The Supreme Court has held that when a school board “sits in public meetings to conduct public business and hear the views of citizens, it may not be required to discriminate between speakers on … the content of their speech.” City of Madison, Joint Sch. Dist. No. 8 v. Wis. Emp. Rels. Comm’n (1976). The Court later characterized the First Amendment violation in City of Madison as occurring “when the meetings were suddenly closed to one segment of the public even though they otherwise remained open for participation by the public at large.” …

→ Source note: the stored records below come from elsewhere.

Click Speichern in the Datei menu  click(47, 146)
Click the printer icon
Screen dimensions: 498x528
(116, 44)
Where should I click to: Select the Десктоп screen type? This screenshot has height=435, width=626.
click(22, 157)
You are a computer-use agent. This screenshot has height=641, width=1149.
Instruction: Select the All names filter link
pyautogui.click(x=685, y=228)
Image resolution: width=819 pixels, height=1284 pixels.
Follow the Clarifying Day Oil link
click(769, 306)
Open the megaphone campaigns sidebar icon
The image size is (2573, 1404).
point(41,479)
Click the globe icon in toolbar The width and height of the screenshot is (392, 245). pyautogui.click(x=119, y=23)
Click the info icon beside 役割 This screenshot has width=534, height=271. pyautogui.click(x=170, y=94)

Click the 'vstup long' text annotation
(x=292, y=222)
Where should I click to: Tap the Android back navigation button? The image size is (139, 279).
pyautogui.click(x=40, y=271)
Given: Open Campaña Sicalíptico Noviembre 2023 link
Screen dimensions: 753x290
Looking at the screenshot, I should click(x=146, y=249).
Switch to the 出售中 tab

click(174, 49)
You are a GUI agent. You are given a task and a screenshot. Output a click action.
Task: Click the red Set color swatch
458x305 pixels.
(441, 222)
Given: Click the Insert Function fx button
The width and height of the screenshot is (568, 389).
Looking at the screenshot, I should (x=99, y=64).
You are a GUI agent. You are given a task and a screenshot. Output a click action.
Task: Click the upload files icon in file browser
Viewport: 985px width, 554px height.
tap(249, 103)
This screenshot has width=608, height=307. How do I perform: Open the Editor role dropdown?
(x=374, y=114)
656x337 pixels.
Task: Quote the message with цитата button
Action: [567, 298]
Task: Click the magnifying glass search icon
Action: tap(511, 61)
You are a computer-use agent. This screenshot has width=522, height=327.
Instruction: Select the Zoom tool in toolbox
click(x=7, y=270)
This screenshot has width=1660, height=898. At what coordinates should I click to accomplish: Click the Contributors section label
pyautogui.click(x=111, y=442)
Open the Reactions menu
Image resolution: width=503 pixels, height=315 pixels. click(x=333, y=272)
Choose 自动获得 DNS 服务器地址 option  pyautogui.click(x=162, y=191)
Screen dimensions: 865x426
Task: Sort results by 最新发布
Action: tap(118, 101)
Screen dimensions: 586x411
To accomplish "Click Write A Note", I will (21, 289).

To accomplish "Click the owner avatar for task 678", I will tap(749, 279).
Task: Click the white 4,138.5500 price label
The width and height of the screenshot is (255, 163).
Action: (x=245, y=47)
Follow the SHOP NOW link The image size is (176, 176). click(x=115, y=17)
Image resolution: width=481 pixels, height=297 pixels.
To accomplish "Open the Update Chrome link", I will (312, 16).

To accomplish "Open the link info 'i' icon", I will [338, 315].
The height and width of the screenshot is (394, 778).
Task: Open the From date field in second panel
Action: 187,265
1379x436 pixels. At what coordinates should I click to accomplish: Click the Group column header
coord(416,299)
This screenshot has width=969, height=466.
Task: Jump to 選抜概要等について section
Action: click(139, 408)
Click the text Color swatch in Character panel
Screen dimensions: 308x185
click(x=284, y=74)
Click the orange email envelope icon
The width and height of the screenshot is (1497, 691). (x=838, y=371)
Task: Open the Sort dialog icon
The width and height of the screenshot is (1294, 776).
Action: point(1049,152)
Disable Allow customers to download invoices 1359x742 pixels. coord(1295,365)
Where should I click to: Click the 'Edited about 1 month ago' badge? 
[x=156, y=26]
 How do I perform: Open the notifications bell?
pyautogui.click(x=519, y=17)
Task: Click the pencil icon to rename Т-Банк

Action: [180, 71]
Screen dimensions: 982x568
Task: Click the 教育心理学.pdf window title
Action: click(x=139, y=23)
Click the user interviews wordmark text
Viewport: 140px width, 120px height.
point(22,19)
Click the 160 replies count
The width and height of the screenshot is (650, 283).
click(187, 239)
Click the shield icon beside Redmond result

The Eighth Circuit Court of Appeals has articulated a similar standard. In Green v. Nocciero (8th Cir. 2012), the court provided that the “School Board could reasonably restrict public access to this forum ‘based on the subject matter of the speech, on the identity or status of the speaker, or on the practical need to restrict access for reasons of manageability or the lack of resources to meet total demand.'” Reasonable restrictions include removing a member of the public who is “unruly or disruptive” to prevent “badgering, constant interruptions, and disregard for the rules of decorum.” However, once the board decided to “conduct its business in public and to hear citizen views, the Board could not deny access to the meeting and, while it could limit the subject matter of citizen comments, it could not discriminate against a speaker based on his viewpoint.”
Here, plaintiff alleges that defendants retaliated against him by discriminating against his viewpoint. The alleged retaliation and discrimination occurred in a limited public forum. Plaintiff alleges that he was not disruptive, threatening, and did not extend the meetings past the time they would have otherwise taken. Thus, plaintiff has alleged facts which, assuming they are true, could result in defendants having violated clearly established law, as established by Green.
Defendants argue they did not violate any clearly established right of plaintiff by banning him from school board meetings after he was disruptive and threatening…. But accepting as true the facts pled by plaintiff and granting all reasonable inferences in plaintiff’s favor, the premise that he was disruptive and threatening cannot be accepted at this stage….
Alan R. Ostergren represents plaintiff.